Allarme sicurezza in provincia di Trapani
La CIFA provinciale di Trapani lancia un forte appello. La situazione di insicurezza urbana è diventata intollerabile. Si richiede un intervento immediato alle autorità. La nota è stata inviata al Prefetto di Trapani, Daniela Lupo. È stata inviata anche al Questore Egidio Di Giannantonio. In copia anche il Presidente del Libero Consorzio, Salvatore Quinci.
La CIFA richiama l'attenzione su recenti fatti di cronaca. Questi eventi minano il senso di sicurezza dei cittadini. Un episodio ha destato particolare sconcerto. Sabato 18 aprile, a Mazara del Vallo, un giovane è stato aggredito. Il ragazzo, 23 anni, soffre di autismo. È stato vittima di un pestaggio e rapina. Un gruppo di coetanei lo ha attaccato nella Villa comunale “Jolanda”. L'intervento di presenti e forze dell'ordine ha evitato conseguenze peggiori.
Microcriminalità e disagio giovanile in aumento
L'aggressione a Mazara del Vallo si inserisce in un quadro preoccupante. Si registra un aumento della microcriminalità. Ci sono stati furti in negozi. Si sono verificati atti vandalici e aggressioni. La percezione di insicurezza è diffusa. È allarmante il coinvolgimento di giovani. Molti di loro sono già noti alle forze dell'ordine. Si nota anche una crescita nel consumo di droghe. Il crack è una vera emergenza sociale.
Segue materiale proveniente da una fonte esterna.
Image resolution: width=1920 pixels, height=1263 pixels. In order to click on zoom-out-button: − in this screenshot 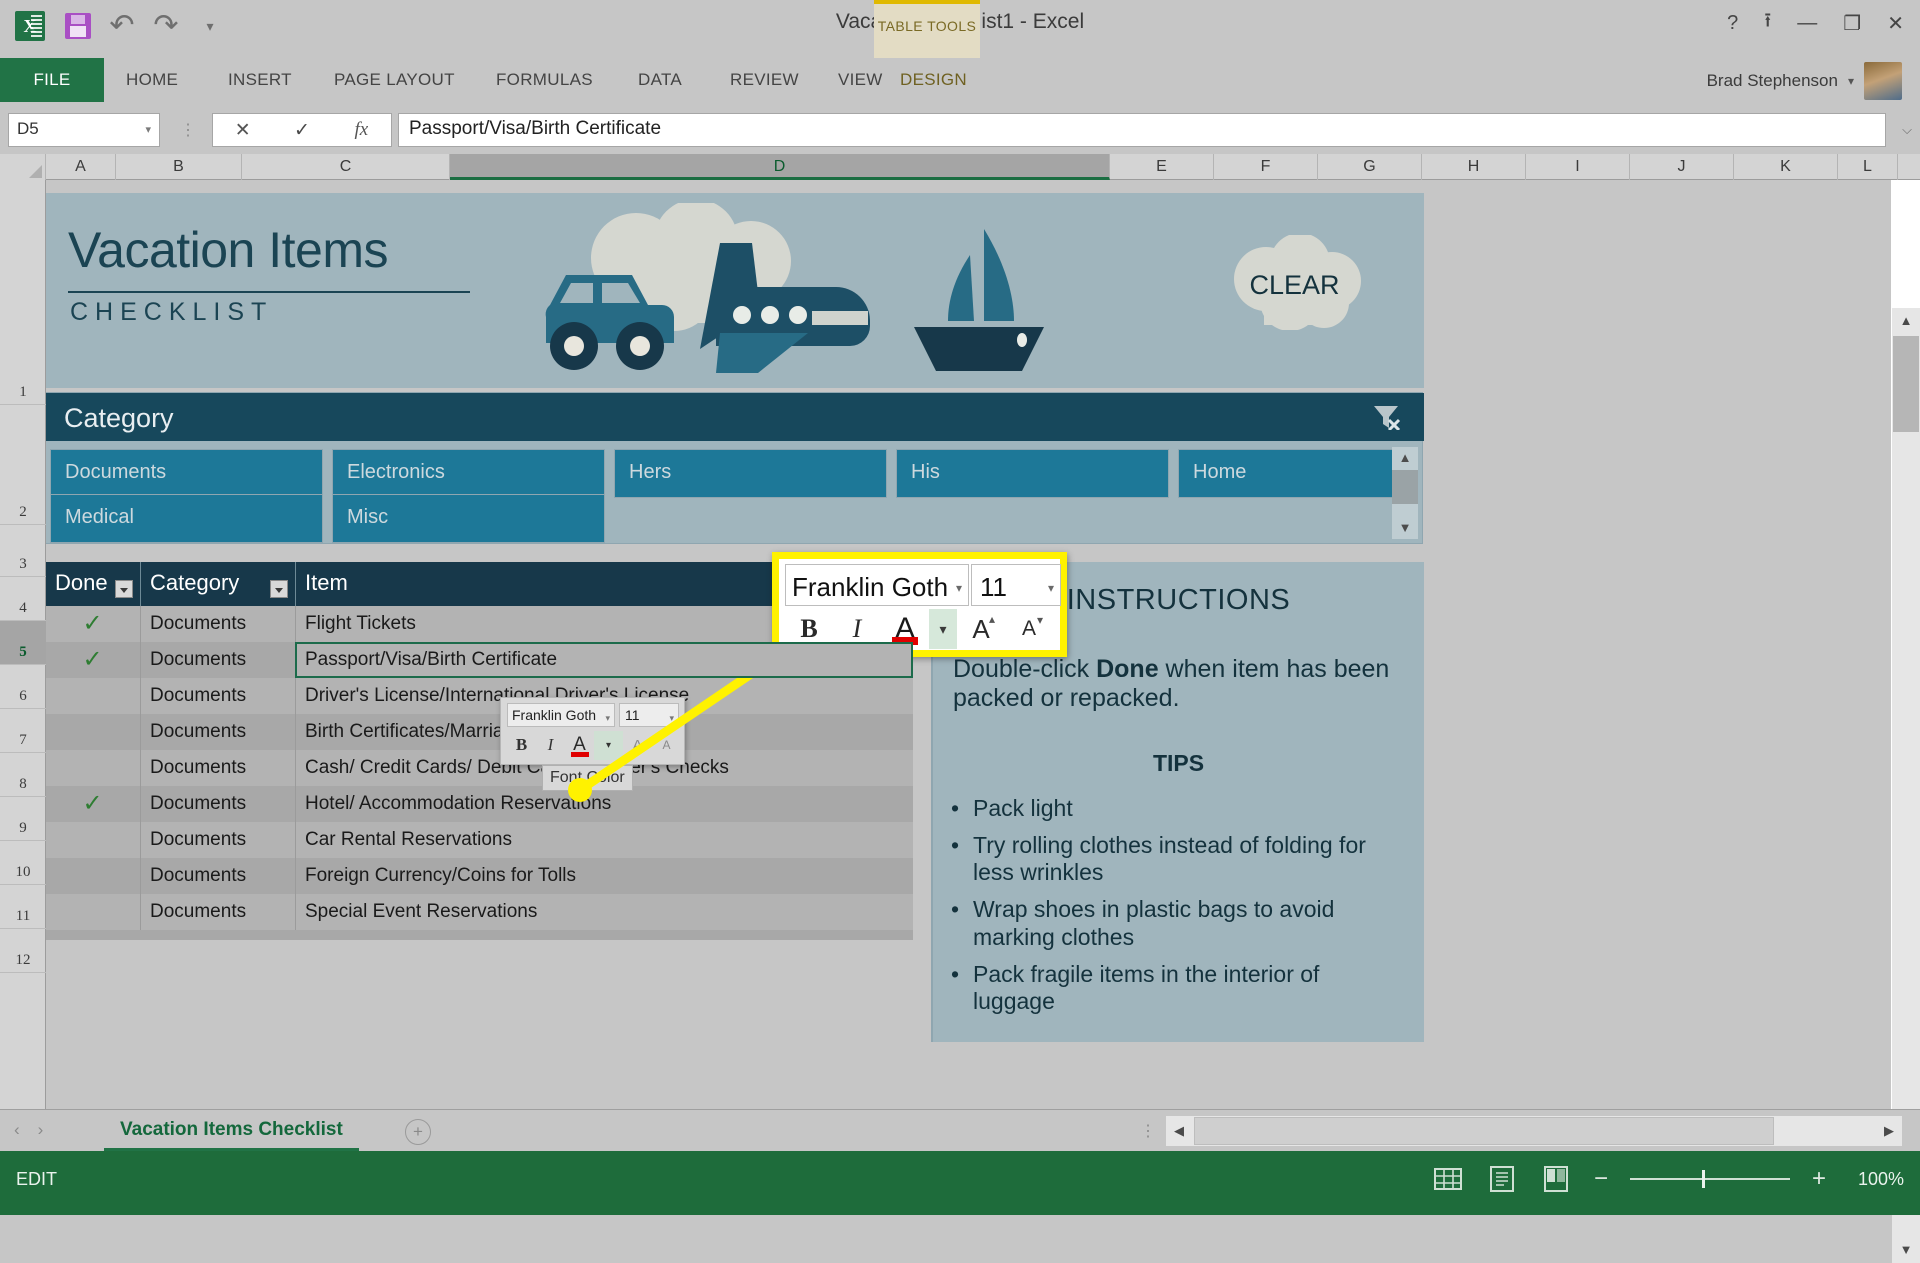, I will do `click(1601, 1179)`.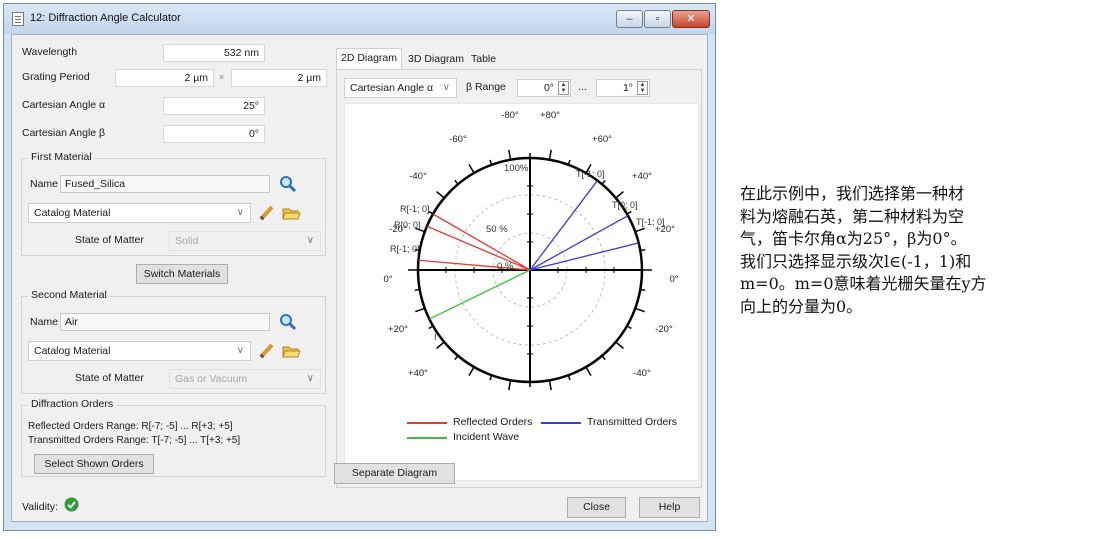 The width and height of the screenshot is (1110, 539). I want to click on angle-beta-label: Cartesian Angle β, so click(64, 133).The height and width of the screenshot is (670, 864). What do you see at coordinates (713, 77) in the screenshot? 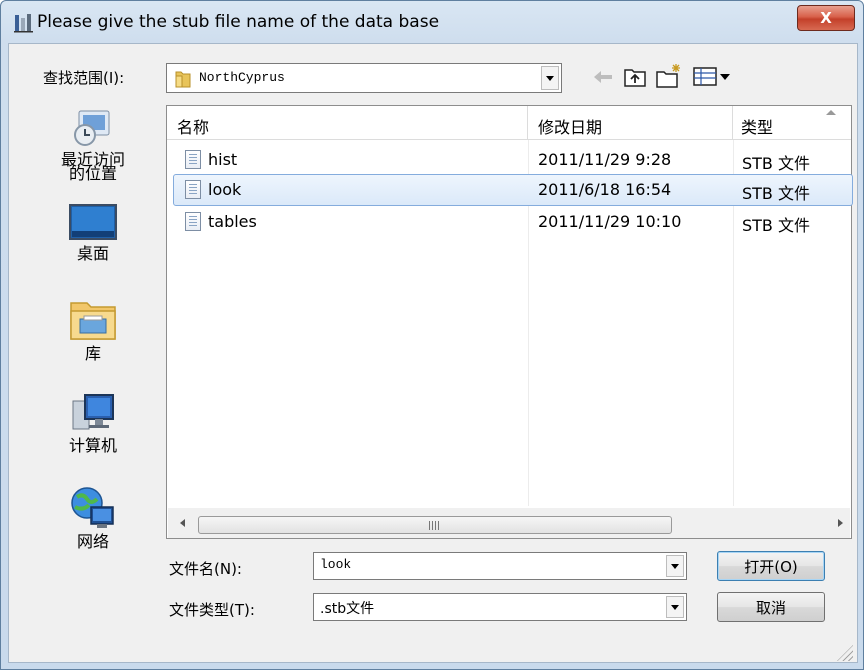
I see `view-menu-icon` at bounding box center [713, 77].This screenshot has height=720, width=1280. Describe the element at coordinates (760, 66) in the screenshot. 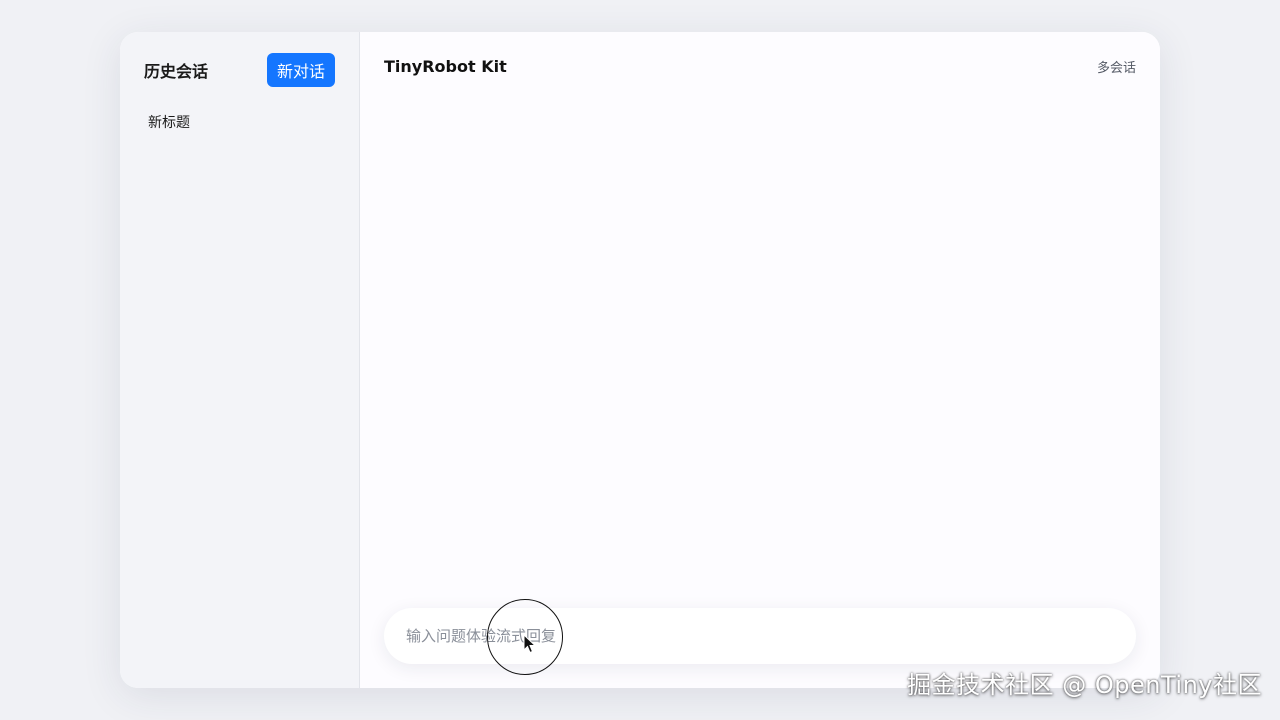

I see `chat-header: TinyRobot Kit 多会话` at that location.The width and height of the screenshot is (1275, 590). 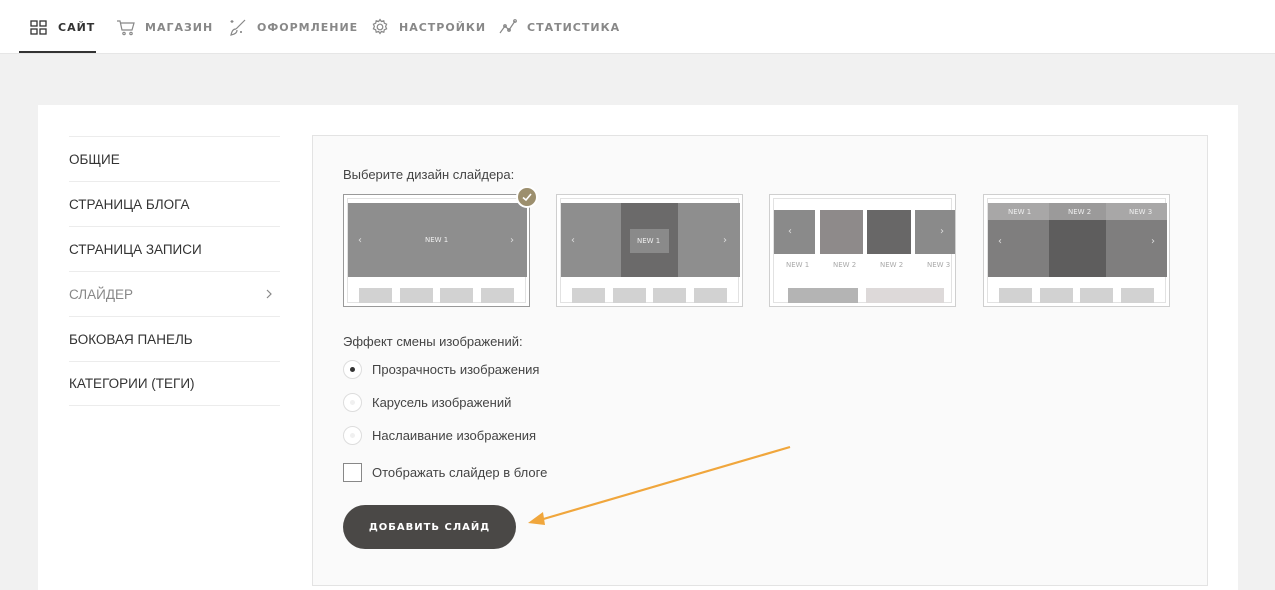 I want to click on design-preview: NEW 1 NEW 2 NEW 3 ‹ ›, so click(x=1077, y=250).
Le famiglie mostrano crescente preoccupazione. Non si sentono sicure a far uscire i figli. La vita sociale nelle città della provincia è impoverita. Questo riguarda Trapani, Marsala, Mazara del Vallo, Castelvetrano e Alcamo. La frequentazione serale è diminuita significativamente. La CIFA riconosce l'impegno delle forze dell'ordine. Apprezza le iniziative del Comitato per l'Ordine e la Sicurezza. Tuttavia, ritiene le misure attuali insufficienti. Non contrastano efficacemente il fenomeno.
Le richieste della CIFA al Prefetto
«Non possiamo più sottovalutare questi eventi», dichiara Gaspare Ingargiola, Presidente CIFA Trapani. «La sicurezza dei cittadini deve essere prioritaria. Serve un intervento deciso dello Stato. Dobbiamo ristabilire la fiducia. Gli spazi pubblici devono essere pienamente fruibili». L'Avvocato Filippo Inzirillo, dirigente CIFA, concorda. «Serve un approccio integrato», afferma. «Accanto alla repressione, servono interventi di prevenzione del disagio giovanile».
«Il problema delle droghe, specialmente il crack, va affrontato come emergenza sociale. Servono strumenti adeguati e politiche coordinate», aggiunge Inzirillo. La CIFA ha formalmente richiesto alle istituzioni: rafforzare la presenza delle forze dell'ordine. Soprattutto nelle zone della movida. Garantire il funzionamento dei sistemi di videosorveglianza. Valutare presidi di controllo e vigilanza integrata. Promuovere interventi concreti contro il disagio giovanile e le droghe. Convocare un tavolo istituzionale sulla sicurezza urbana.
Sicurezza e sviluppo economico
«Un'azione tempestiva e coordinata tutela i cittadini», concludono Ingargiola e Inzirillo. «Ma serve anche a tutelare le imprese. Potrebbero subire ripercussioni nello sviluppo imprenditoriale». L'intervento mira a contrastare le cause del disagio sociale. Si vuole restituire serenità alle comunità. E fiducia nelle istituzioni. La CIFA attende un riscontro dalle Autorità. È disponibile a un incontro. Confida in una risposta rapida e incisiva.